Port Hedland Groundhog Day

Our regular program has been interrupted by this special presentation…

If you find yourself stuck in Port Hedland for a period of time, I have investigated and can report back on the best way to spend a day in the hope that much like Bill Murray, living a perfect day might unlock escape from the town.

6.30am: Take dog for a walk to Pretty Pool and have a swim. Be warned, if you spend too much time swimming and the tide comes in, you can get marooned on a sandbar and then have to take a very long four-hour walk around the river through Pindan mud closely resembles chocolate mousse to get back to camp. Of course, this does not apply if your dog can just swim across.

9am: Head to Dome Cafe, not something I tend to recommend as a matter of course, however in this instant it is a magic place to watch the ships come in. Important to do this in the morning hours as the afternoon sun is behind the ships, making photographs and general enjoyment somewhat more difficult. It’s in a heritage building that was once nurses quarters and the staff very kindly allow small pug-like creatures to wander around unhindered. You may also encounter other dogs, such as Thor, the Amstaff-Great Dane cross. Free wi-fi means awesome interwebs.

11am: The Courthouse gallery is the workaday home if the magnificent Amy, who is pretty much an artwork in herself. Part Scottish, part English, part Indian, Amy is a henna artist in her spare time (apparently there is quite the demand for it in Port Hedland) and is also passionate about local art. The Port Hedland art award exhibition is on at present and you can vote for your favourite piece – to be honest it was hard to go past a giant metal seahorse, fashioned from left over bits of plumbing by – well – the local plumber. 

The local pastor and painted a stunning sunset scape of the ships coming in, there was an impressive Zentangle piece and then this:

This was painted by Winnie and Amy told me to see Winnie in action, all I needed to do was drop into the Spinifex Hill art centre in South Hedland which is open to the public and where local Indigenous artists hang out and create masterpieces. All good.

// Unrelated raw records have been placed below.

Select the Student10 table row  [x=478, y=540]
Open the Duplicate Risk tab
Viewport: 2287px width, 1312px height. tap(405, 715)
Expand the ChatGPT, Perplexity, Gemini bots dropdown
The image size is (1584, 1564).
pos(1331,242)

If you’ve not eaten, the Port Cafe is allegedly quite good and they also have a little cart that takes food out to all the tradies in Wedgefield so that makes them a worthy business to support.

1pm: Port Hedland is full of huge, dusty red metal things. To get up close and personal with said huge, dusty red metal things your best option is to jump a tourbus to BHP Billiton. I have toured their Perth tower which has a disco lift that goes down the outside of the building. The downside is, typical of BHP, you are not allowed off the bus meaning all photographs must be taken through grubby windows. I did provide feedback that cleaning the windows for a visual tour might be a good thing to do, so for you dear reader the situation may not be so dire.

The tour guide will spout many numbers at you that defy true appreciation, like by putting ridges on the inside of ore carrying train carts, BHP saved $1 million per train, and with 50 trains, that was $50m per year. She also said the mining boom wasn’t over – just the construction phase of it was and BHP continues to export record amounts of iron ore through the Port. Oddly, the falling value of iron ore was not mentioned.

2.30pm: Take a drive to South Hedland past the stadium which is commonly known as the Lego building. I was told this and didn’t think much of it until I saw the building and thought “yep, Lego building”. The carpark for Spinifex Hill is shred by the local South Hedland vet. We went into the latter to help Zeus overcome his deathly fear of vets and met a Husky called Lola and she was magnificent.

Across the park is the art workshop and hangout of the artists of Spinifex Hill. Maggie Green was busy painting waterholes she swam in as a child, but stopped to pat Zeus with glee, declaring if she could that she’d have 20 dogs. One of Maggie’s paintings has been turned into a fabric print and retails back at the Courthouse gallery as a scarf. 

On the next table, Winnie was working patiently on a Pilbara landscape. She said she is a slow painter, but I thought she was also incredibly talented.

4pm: Back in Port Hedland, the museum has a little back room that is dedicated to the sinking of the Koombana in a cyclone. It’s a pretty incredible tale and the lovely ladies were happy to allow small dogs to wander through with their owners. Thank you 🙂

5.30pm: as the sun sets, it’s time to go check out the giant pile of salt between Port and South Hedlands and watch the colours change as the sun sinks. I was amused to see some wag had put what looked like shark fins in a circle out in one of the salt flats. Just more big machinery really but Dampier Salt has thoughtfully put in a viewing platform on the overpass to check it out from.

6.30pm: there is a little take away place called Yummy Noodle and they do a great Yummy Noodle special, which you can take back to the port to eat whilst watching the lights come on and the ships roll past in the dark.